A heritage-registered building near the Kingston powerhouse which was slated for demolition would be saved under the latest plans for the Kingston arts precinct.
The number of buildings proposed for the site, which surrounds the Kingston powerhouse and is the last undeveloped block on the Kingston foreshore, has been reduced in the newest proposal following community feedback, the Sunday Canberra Times understands.
The latest plans would also add greater visibility of the powerhouse from Wentworth Avenue retained.
An earlier proposal for the precinct included a multi-storey car park on the site of the heritage-registered switch room building.
Demolition plans for the building, which was constructed in 1948 and has been used as artists' accommodation for the neighbouring Glassworks, were approved in October 2014, before the Kingston arts precinct was put out to tender.

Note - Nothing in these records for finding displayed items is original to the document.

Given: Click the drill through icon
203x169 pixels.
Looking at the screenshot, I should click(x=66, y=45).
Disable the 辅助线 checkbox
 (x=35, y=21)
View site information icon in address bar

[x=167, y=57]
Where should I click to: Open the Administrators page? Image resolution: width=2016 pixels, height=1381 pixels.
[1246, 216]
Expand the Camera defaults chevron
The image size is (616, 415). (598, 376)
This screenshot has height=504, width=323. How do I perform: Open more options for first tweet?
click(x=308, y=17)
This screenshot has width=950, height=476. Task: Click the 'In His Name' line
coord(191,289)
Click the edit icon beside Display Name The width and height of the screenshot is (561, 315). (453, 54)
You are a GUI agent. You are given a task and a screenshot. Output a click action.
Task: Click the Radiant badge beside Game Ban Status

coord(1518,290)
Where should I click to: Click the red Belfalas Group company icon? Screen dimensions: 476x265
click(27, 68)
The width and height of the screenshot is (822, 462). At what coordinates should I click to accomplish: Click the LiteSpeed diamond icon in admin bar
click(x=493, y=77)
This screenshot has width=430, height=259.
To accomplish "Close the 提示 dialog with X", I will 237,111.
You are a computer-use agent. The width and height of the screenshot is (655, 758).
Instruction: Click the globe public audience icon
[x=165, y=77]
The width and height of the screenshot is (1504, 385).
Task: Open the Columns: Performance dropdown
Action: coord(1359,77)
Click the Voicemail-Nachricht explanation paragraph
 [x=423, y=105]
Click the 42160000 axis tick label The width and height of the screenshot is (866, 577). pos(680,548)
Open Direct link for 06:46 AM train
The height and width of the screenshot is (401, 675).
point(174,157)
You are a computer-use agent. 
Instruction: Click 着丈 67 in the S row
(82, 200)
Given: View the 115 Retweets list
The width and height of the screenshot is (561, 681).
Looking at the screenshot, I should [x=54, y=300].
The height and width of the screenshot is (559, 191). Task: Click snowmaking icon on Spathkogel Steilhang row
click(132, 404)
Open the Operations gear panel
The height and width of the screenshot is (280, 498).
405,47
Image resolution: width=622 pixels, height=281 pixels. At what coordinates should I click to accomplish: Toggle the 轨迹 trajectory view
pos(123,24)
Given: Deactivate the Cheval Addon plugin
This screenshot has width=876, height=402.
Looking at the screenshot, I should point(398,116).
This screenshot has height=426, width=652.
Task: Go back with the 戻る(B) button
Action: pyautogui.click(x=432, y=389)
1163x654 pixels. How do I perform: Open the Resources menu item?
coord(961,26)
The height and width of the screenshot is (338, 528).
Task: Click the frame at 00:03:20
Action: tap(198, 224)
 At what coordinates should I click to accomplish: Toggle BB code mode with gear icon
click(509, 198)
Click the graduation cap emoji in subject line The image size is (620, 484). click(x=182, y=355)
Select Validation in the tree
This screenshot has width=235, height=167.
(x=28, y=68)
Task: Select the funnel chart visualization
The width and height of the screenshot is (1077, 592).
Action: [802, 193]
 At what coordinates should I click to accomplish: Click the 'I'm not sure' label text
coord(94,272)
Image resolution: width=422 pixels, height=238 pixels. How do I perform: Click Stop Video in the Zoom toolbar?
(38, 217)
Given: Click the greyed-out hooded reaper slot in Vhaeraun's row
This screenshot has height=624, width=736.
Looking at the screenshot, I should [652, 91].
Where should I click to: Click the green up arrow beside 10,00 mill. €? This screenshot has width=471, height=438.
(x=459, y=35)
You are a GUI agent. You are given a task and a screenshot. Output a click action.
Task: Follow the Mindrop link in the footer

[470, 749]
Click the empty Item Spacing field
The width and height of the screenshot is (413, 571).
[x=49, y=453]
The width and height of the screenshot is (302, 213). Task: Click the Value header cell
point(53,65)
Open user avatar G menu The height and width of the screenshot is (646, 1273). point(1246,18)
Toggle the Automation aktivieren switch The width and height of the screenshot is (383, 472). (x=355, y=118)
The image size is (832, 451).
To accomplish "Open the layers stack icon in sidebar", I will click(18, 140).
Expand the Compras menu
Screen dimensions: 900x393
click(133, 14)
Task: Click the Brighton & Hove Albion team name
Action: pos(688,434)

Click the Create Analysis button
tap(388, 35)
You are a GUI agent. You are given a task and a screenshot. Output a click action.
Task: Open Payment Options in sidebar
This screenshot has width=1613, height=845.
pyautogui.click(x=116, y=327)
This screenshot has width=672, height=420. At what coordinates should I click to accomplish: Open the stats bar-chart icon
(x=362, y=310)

Approval to knock down the building expired in October 2019.
In September last year, precinct developer Geocon and the Suburban Land Agency agreed to leave the building in place while options for its future were considered.
The agency at the time did not rule out demolishing the building in the future.
Community members and the ACT National Trust have long campaigned to save the building and have it incorporated into the future use of the site.
The precinct will include purpose-built facilities for so-called key arts organisations, which have signed confidentiality agreements to participate in the design process.
Residential dwellings and commercial spaces will also be built on the site.
The updated plans come after the National Capital Design Review Panel expressed concern last month the Geocon-led consortium developing the precinct had not engaged with the ACT Heritage Council to address issues with the project.
Four former chairs of the ACT Heritage Council this week called on candidates running in the ACT election to fundamentally rethink the plans for the precinct.
"While this development has undergone numerous planning studies over many years that have respected its heritage values, the current proposed design shows a complete lack of respect for the historic buildings, particularly through over-development of the site," the group wrote.
However, it is unclear whether the letter referred to the latest plans which would retain the switch room and construct fewer buildings on the site.
The ACT government last year signed an agreement with Geocon, after the developer, alongside architects Fender Katsalidis and Oculus, won the tender for the site in February 2017.